◆ Pointing data rows
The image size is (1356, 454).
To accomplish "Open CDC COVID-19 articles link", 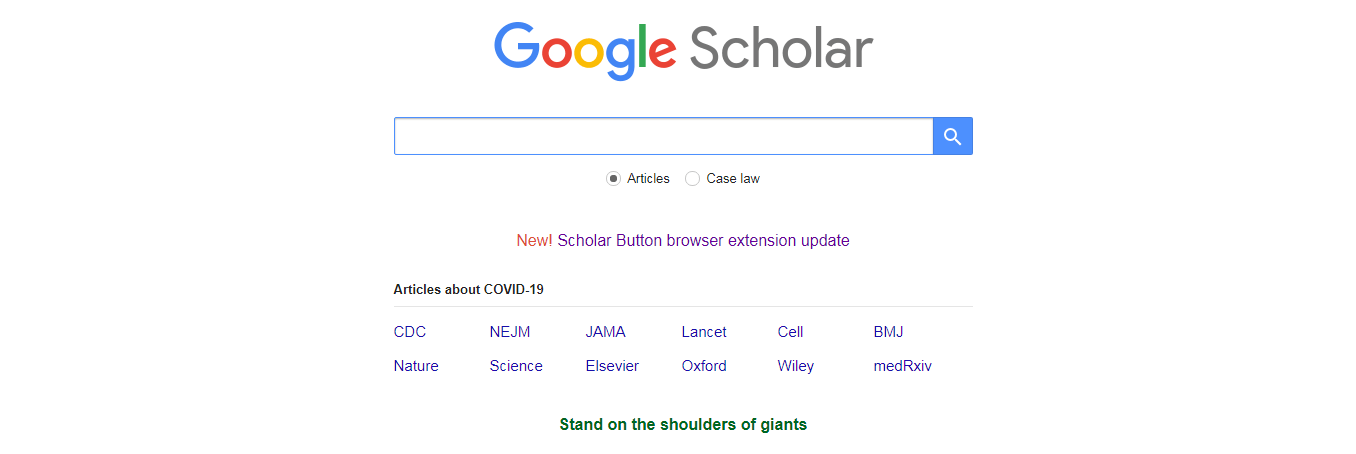I will [410, 332].
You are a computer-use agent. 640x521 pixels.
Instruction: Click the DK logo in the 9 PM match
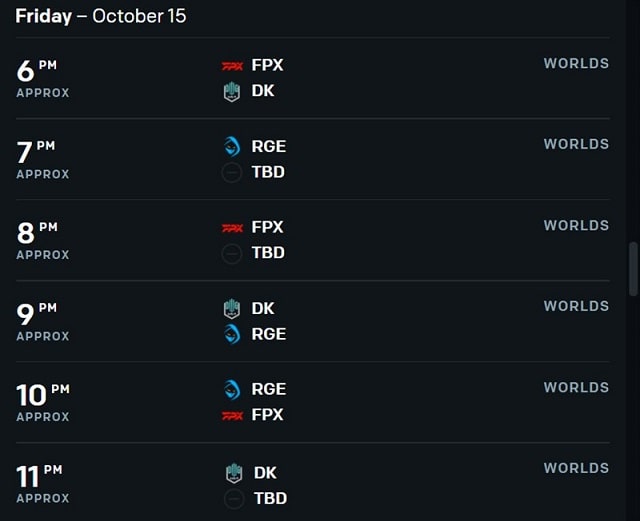click(232, 309)
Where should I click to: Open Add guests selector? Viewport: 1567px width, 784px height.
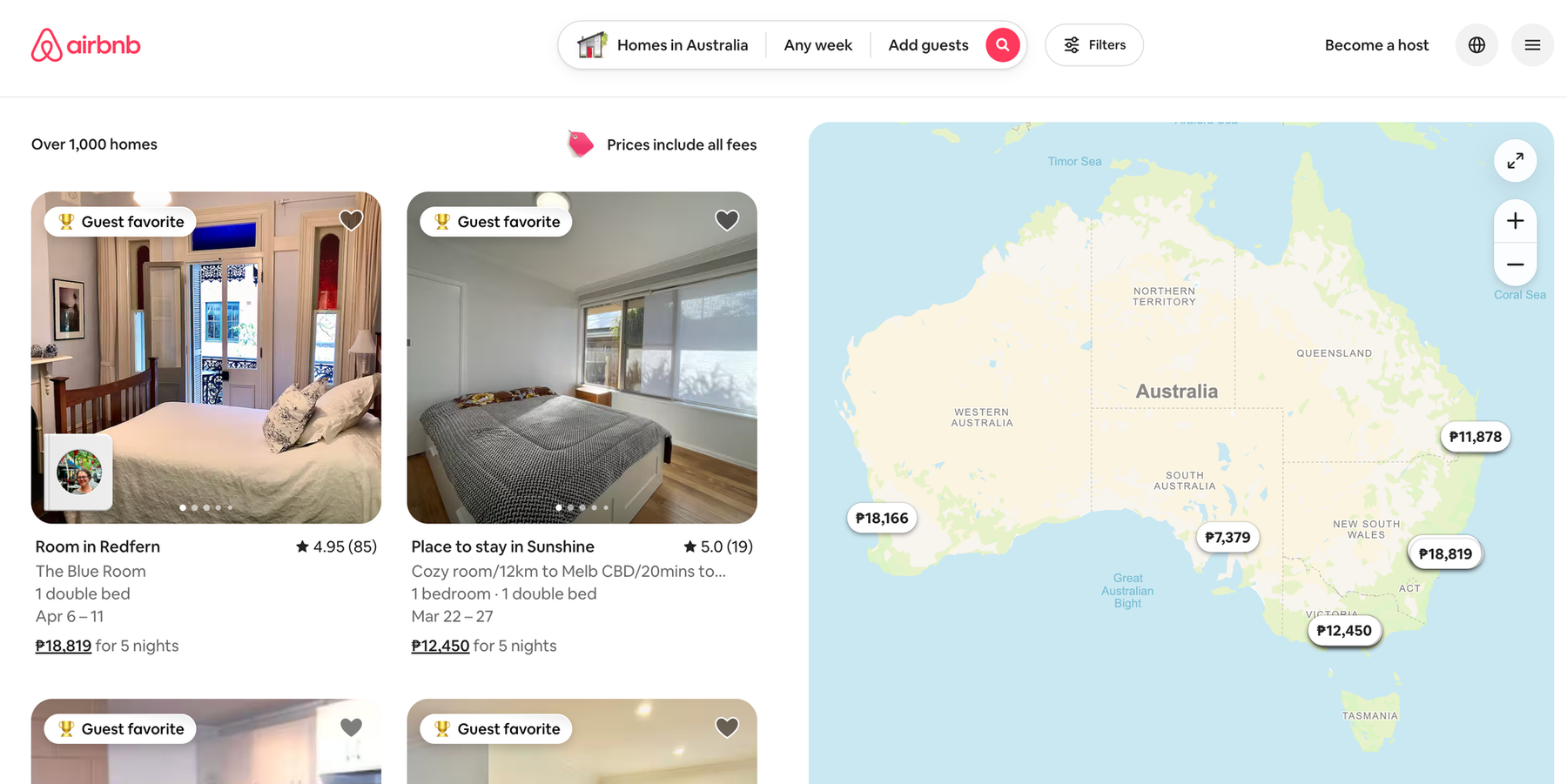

◆ GIVEN REQUEST
Convert the records above into a Markdown table with the columns "Row" and "Line", starting at the line containing "You are a computer-use agent. 640x521 pixels." and running through the end of the records. Leave out the pictures and any blank lines.

◆ CORRECT OUTPUT
| Row | Line |
|---|---|
| 1 | You are a computer-use agent. 640x521 pixels. |
| 2 | Instruction: Click the DK logo in the 9 PM match |
| 3 | click(232, 309) |
| 4 | Where should I click to: Open Add guests selector? Viewport: 1567px width, 784px height. |